**Information given**

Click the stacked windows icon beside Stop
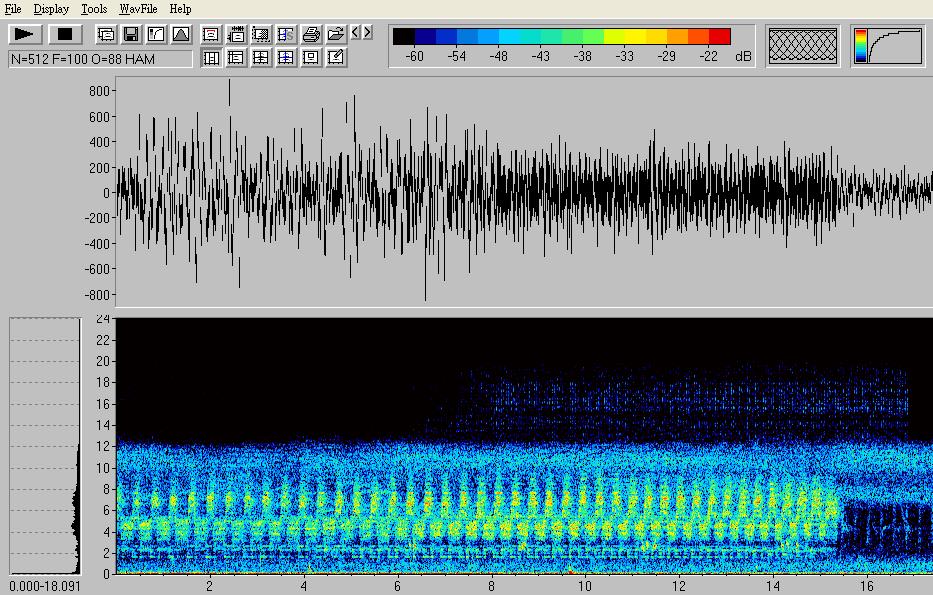The image size is (933, 595). click(x=106, y=34)

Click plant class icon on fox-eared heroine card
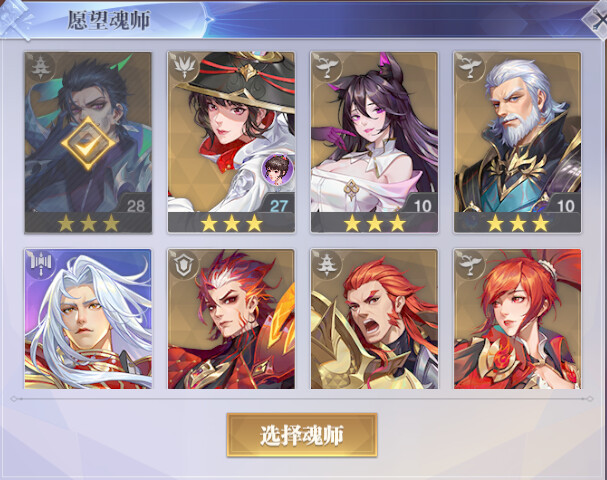click(x=327, y=67)
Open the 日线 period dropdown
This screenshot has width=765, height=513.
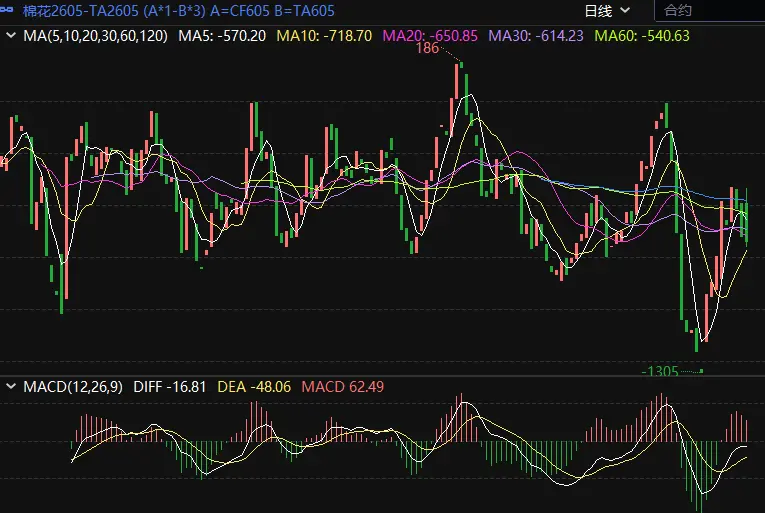607,11

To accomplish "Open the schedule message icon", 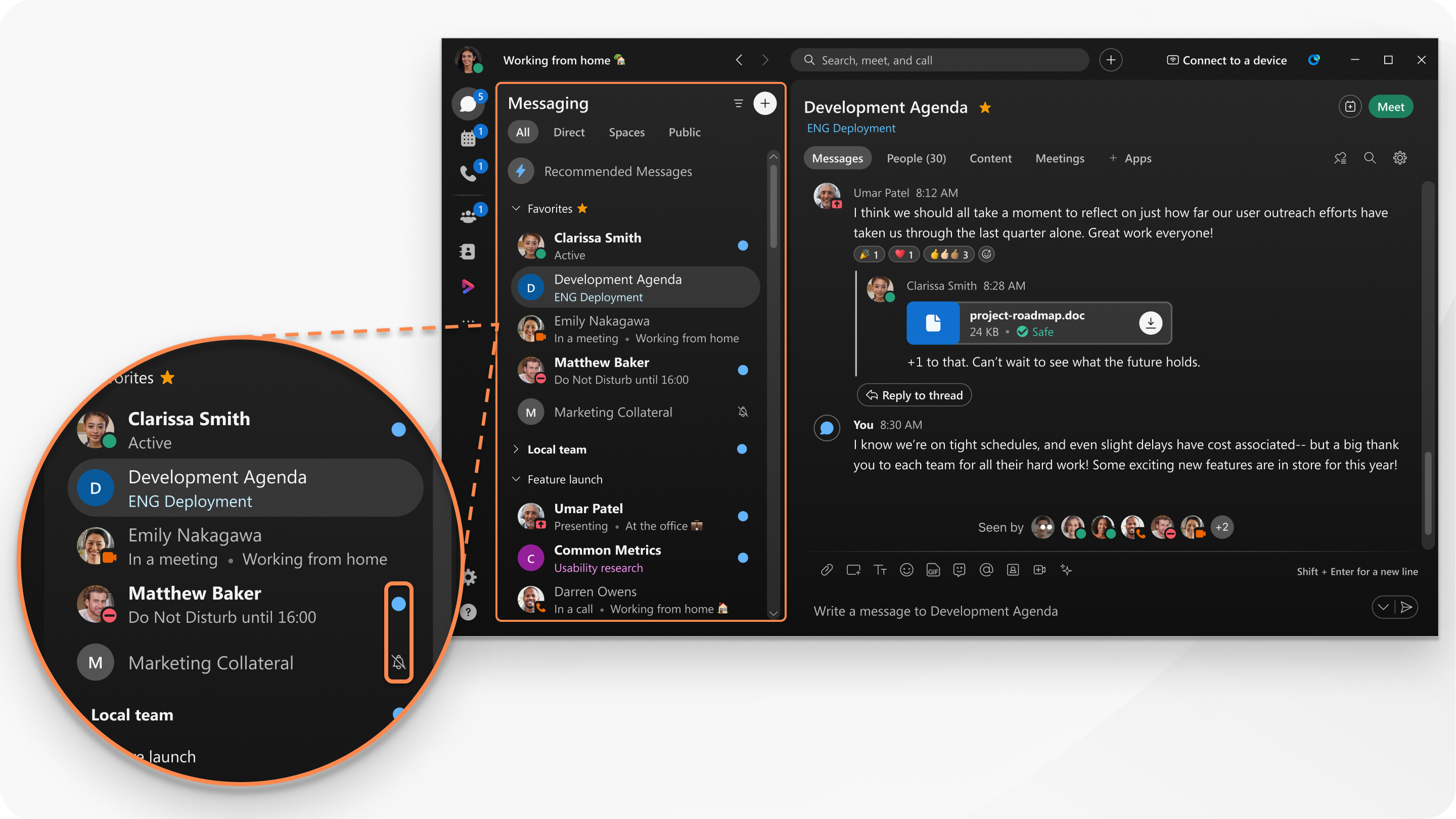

**Assigned task**
Leave the pictures out and return the rest of the material exactly.

**Result for this task**
Click the stacked windows icon beside Stop
The image size is (933, 595). click(x=106, y=34)

Click plant class icon on fox-eared heroine card
click(x=327, y=67)
Open the 日线 period dropdown
This screenshot has width=765, height=513.
607,11

To accomplish "Open the schedule message icon", 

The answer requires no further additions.